Diante da gravidade do caso, porém, é justo e saudável insistir na denúncia dos fatos em nome da liberdade de expressão, artigo cada vez mais escasso no nosso continente.

Trata-se de mais um episódio da sequência de horrores, ameaças de morte incluídas, que Lydia Cacho, forjada na luta pelos direitos de mulheres e crianças e ativista em várias outras causas de natureza social, enfrenta desde que escreveu e publicou, há quatro anos, o livro Los demonios del Éden.

Nesse livro, de conteúdo explosivo, ela denunciava, com fatos, depoimentos e nomes bem investigados e fundamentados, as barbaridades perpetradas por uma rede de pedofilia e prostituição infantil – negócio altamente rendoso dirigido por dois empresários de origem libanesa e muito procurado por turistas estrangeiros em viagem ao México.

As chateações de ir em cana

Publicado o livro, Lydia, 46 anos, hoje colunista de prestígio do jornal mexicano El Universal, profissional muito premiada dentro e fora de seu país, passou a sofrer, além dos insultos por telefone, internet e bilhetes, repetidos sustos e perseguições nas ruas do badalado balneário de Cancún, onde mora.

Vizinhos, por exemplo, têm observado como, à luz do dia, um homem armado vem fotografando e monitorando de dentro de um carro a casa da jornalista e seu automóvel, sem nenhuma providência da polícia local.

Não satisfeitos com isso, os empresários, poderosos e com ‘muy amigas’ ligações lá em cima, já haviam acusado Lydia de difamação e ela foi presa por algumas horas, suportando, indefesa e apavorada, vexames e maus tratos dos policiais. Solta, ouviu mais tarde, perplexa, ao fazer sua reclamação judicial, um juiz afirmar que as agressões por ela sofridas eram ‘moléstias inerentes a qualquer detenção’.

Oficio de morte

Lydia, contudo, não tem estado sozinha nessa briga com delinquentes de alto coturno, não só os dois empresários como figuras de peso da política mexicana.
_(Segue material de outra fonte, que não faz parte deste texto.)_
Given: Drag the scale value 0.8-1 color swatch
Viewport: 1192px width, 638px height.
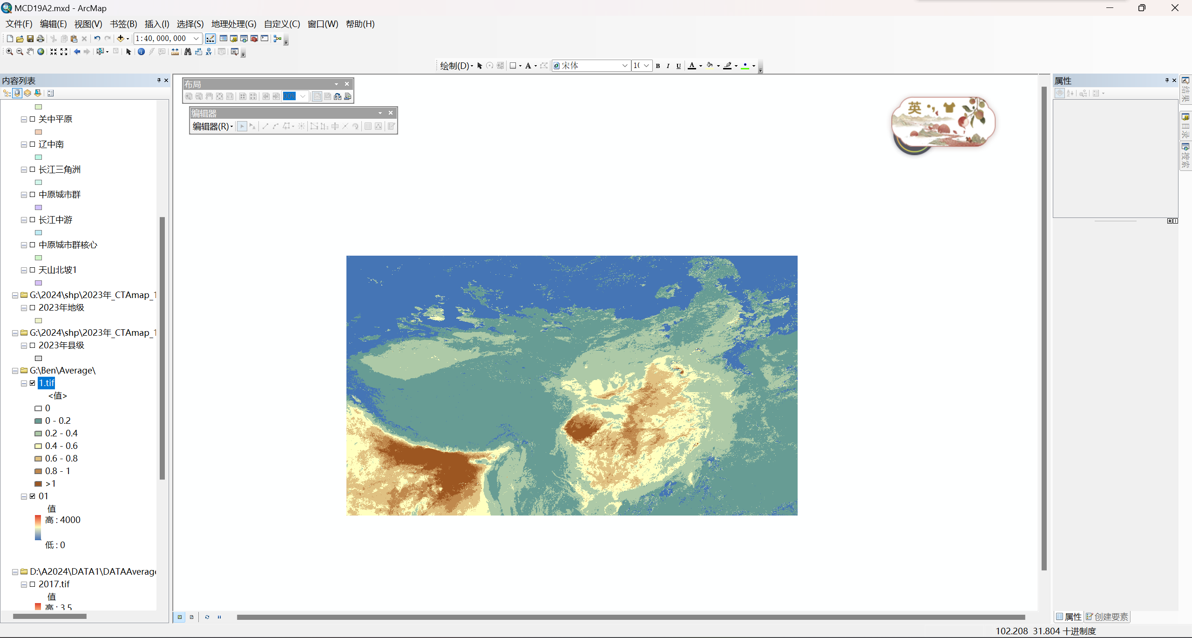Looking at the screenshot, I should point(38,471).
Tanto a Comissão de Direitos Humanos do Distrito Federal do México como a Anistia Internacional têm exigido que as autoridades garantam a segurança e a integridade da jornalista, além de investigar, à exaustão, a origem das ameaças.
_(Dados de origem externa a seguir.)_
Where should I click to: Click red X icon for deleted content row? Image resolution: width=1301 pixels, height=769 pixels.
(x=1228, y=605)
A própria Lydia, embora angustiada com a segurança pessoal mas firme em sua campanha contra a pornografia infantil tem, também de forma incansável, desafiado o sistema ao prestar queixas constantes às autoridades e processar o governo por conta das agressões físicas e verbais sofridas. Quando convidada, não hesita em expor sua situação em foros internacionais.

Mas esse tipo de briga, um cidadão contra os poderes constituídos, sobretudo uma jornalista, segue um lento e arrastado processo dentro dos sistemas policial e judiciário do México – em não poucos casos no mínimo omissos em relação às violências, com muitos assassinatos no caminho, contra os profissionais de imprensa.

Pouco ou nada a estranhar portanto, nesse quadro sinistro, que o México seja hoje um dos países mais perigosos para os praticantes do oficio jornalístico.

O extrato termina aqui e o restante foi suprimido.